---------- DATA PROVIDED

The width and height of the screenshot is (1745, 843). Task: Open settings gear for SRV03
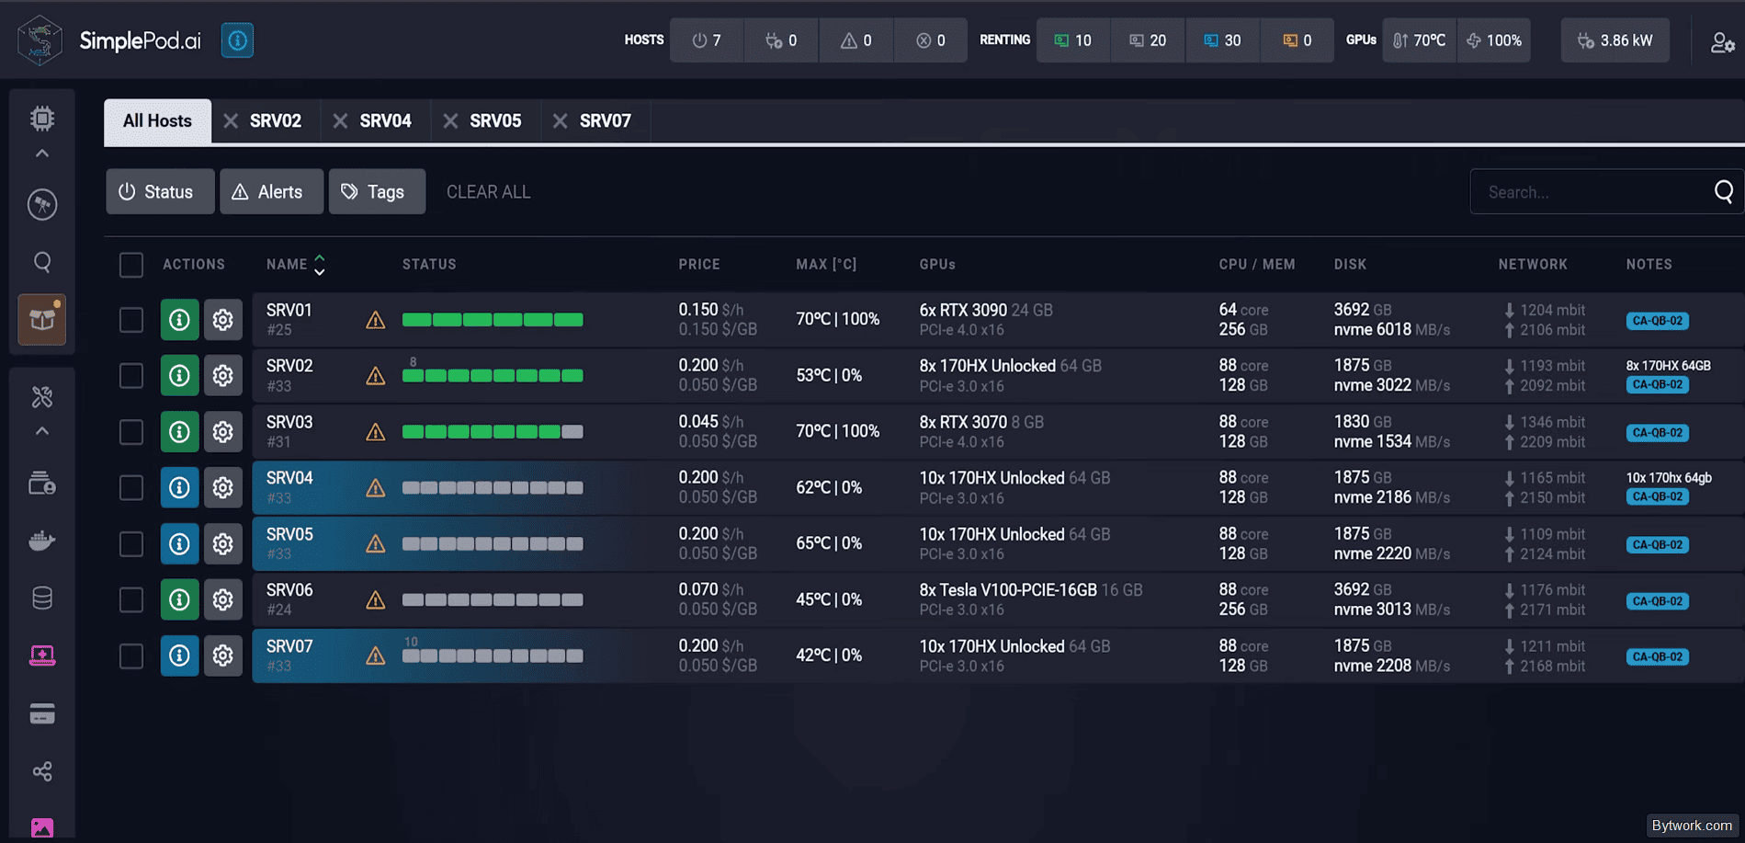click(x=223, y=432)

--------------------
---------- DATA PROVIDED

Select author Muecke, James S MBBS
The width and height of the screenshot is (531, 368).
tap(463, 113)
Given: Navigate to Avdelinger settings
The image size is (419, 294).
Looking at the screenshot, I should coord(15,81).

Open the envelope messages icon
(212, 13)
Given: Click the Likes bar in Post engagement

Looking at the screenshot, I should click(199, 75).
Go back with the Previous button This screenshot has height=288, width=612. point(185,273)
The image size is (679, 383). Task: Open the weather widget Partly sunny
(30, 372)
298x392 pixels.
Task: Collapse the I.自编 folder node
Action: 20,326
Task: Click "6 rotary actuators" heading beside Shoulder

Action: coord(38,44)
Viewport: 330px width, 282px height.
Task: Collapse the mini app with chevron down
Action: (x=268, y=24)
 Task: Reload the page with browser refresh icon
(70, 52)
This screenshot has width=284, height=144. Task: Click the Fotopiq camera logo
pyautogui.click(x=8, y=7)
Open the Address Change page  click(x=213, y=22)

--------------------
---------- DATA PROVIDED

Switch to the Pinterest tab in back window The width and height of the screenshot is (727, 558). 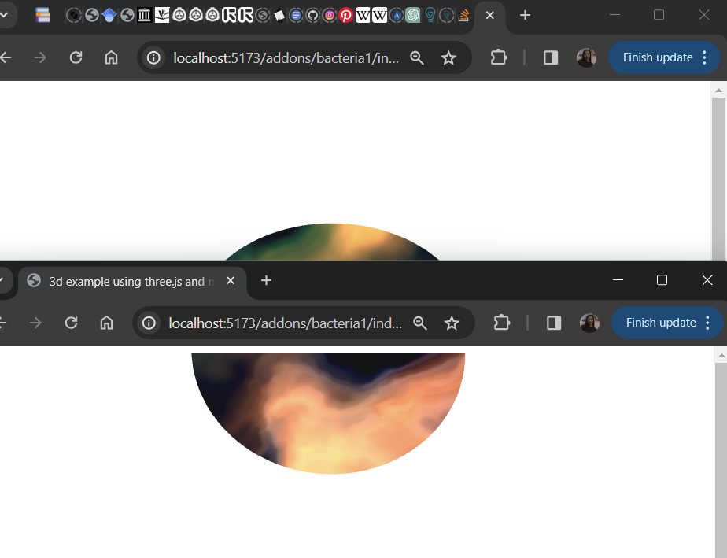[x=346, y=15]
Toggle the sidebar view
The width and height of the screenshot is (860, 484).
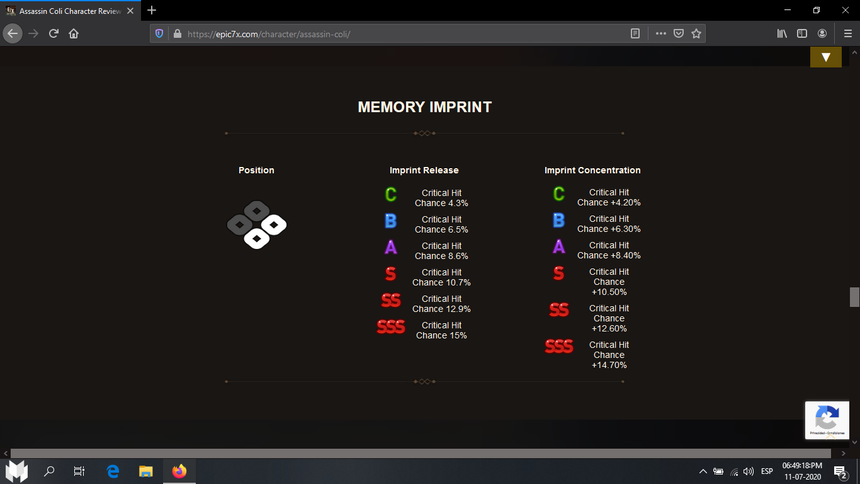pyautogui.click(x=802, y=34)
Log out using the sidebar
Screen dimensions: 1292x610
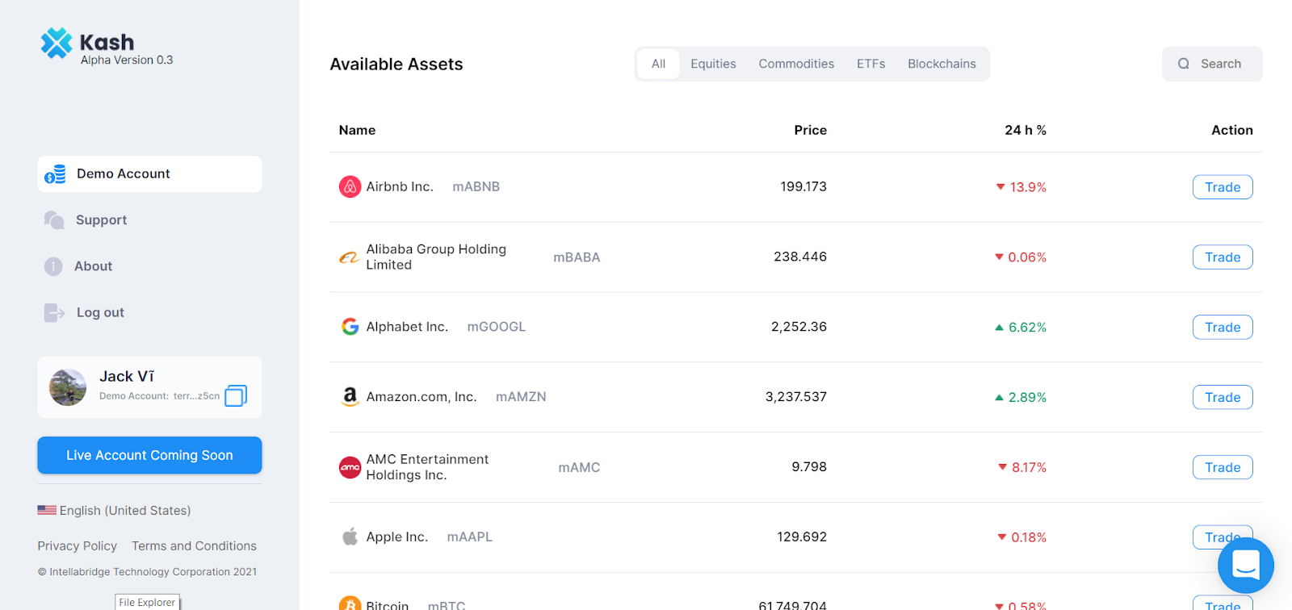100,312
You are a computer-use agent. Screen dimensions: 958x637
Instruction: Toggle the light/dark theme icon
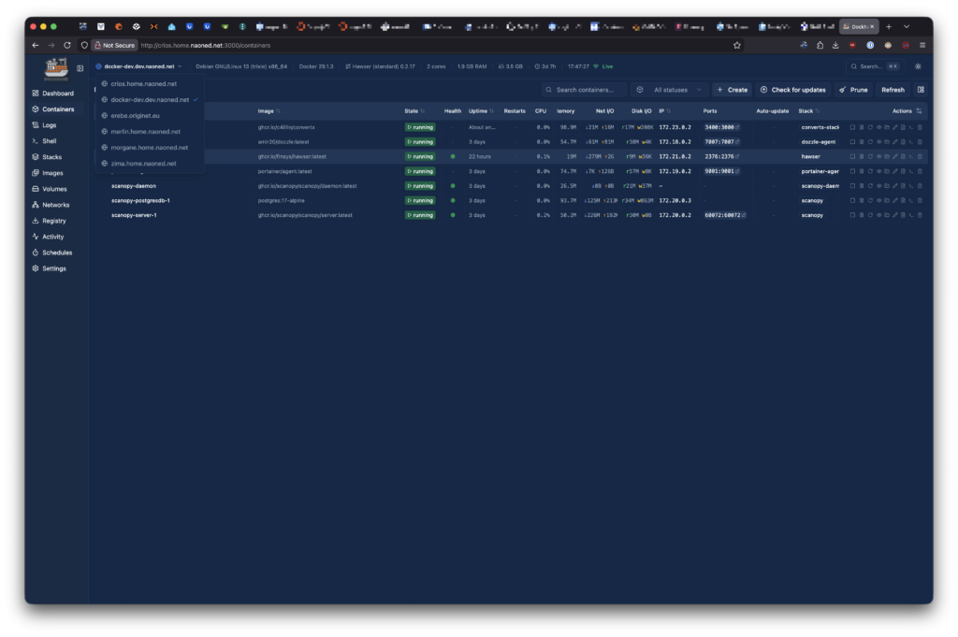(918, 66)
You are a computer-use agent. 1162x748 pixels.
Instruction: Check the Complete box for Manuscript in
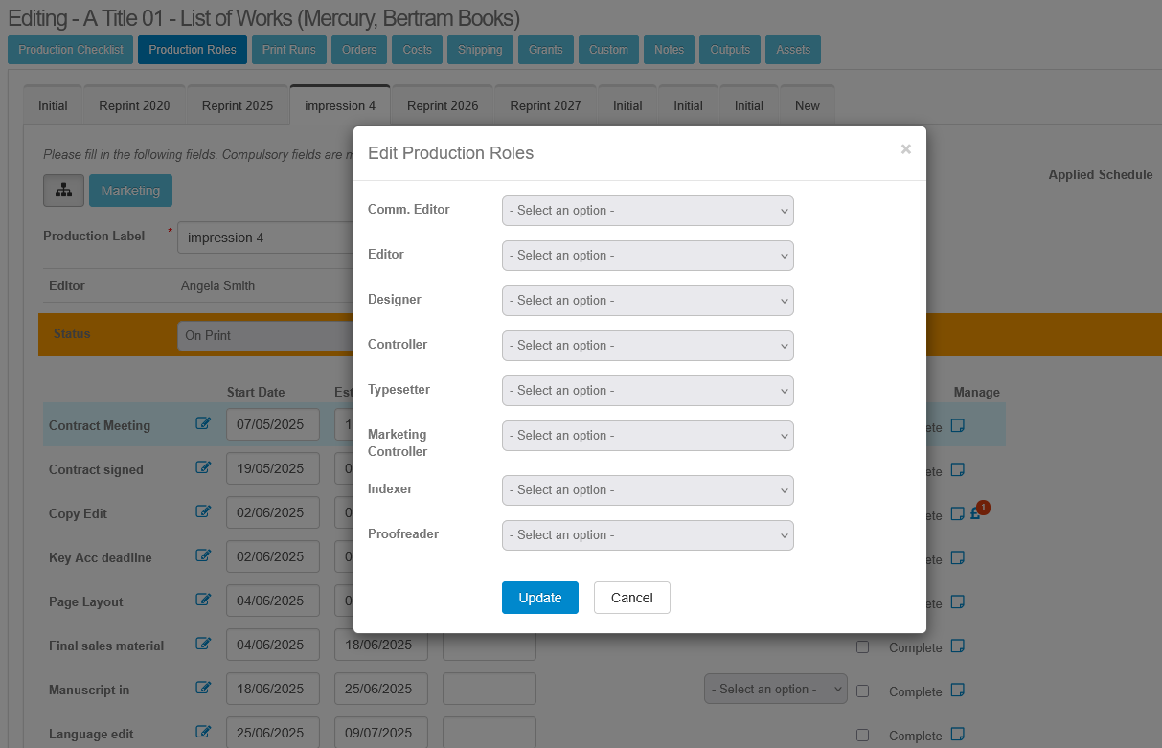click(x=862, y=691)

--------------------

-- WORK REQUIRED --
Print the lines above from the one with "heading beside Shoulder" through the one with "Open the Address", both included, exactly as written and nothing more.

-- SOLUTION TO THE PROBLEM --
Task: Click "6 rotary actuators" heading beside Shoulder

Action: coord(38,44)
Viewport: 330px width, 282px height.
Task: Collapse the mini app with chevron down
Action: (x=268, y=24)
 Task: Reload the page with browser refresh icon
(70, 52)
This screenshot has width=284, height=144. Task: Click the Fotopiq camera logo
pyautogui.click(x=8, y=7)
Open the Address Change page  click(x=213, y=22)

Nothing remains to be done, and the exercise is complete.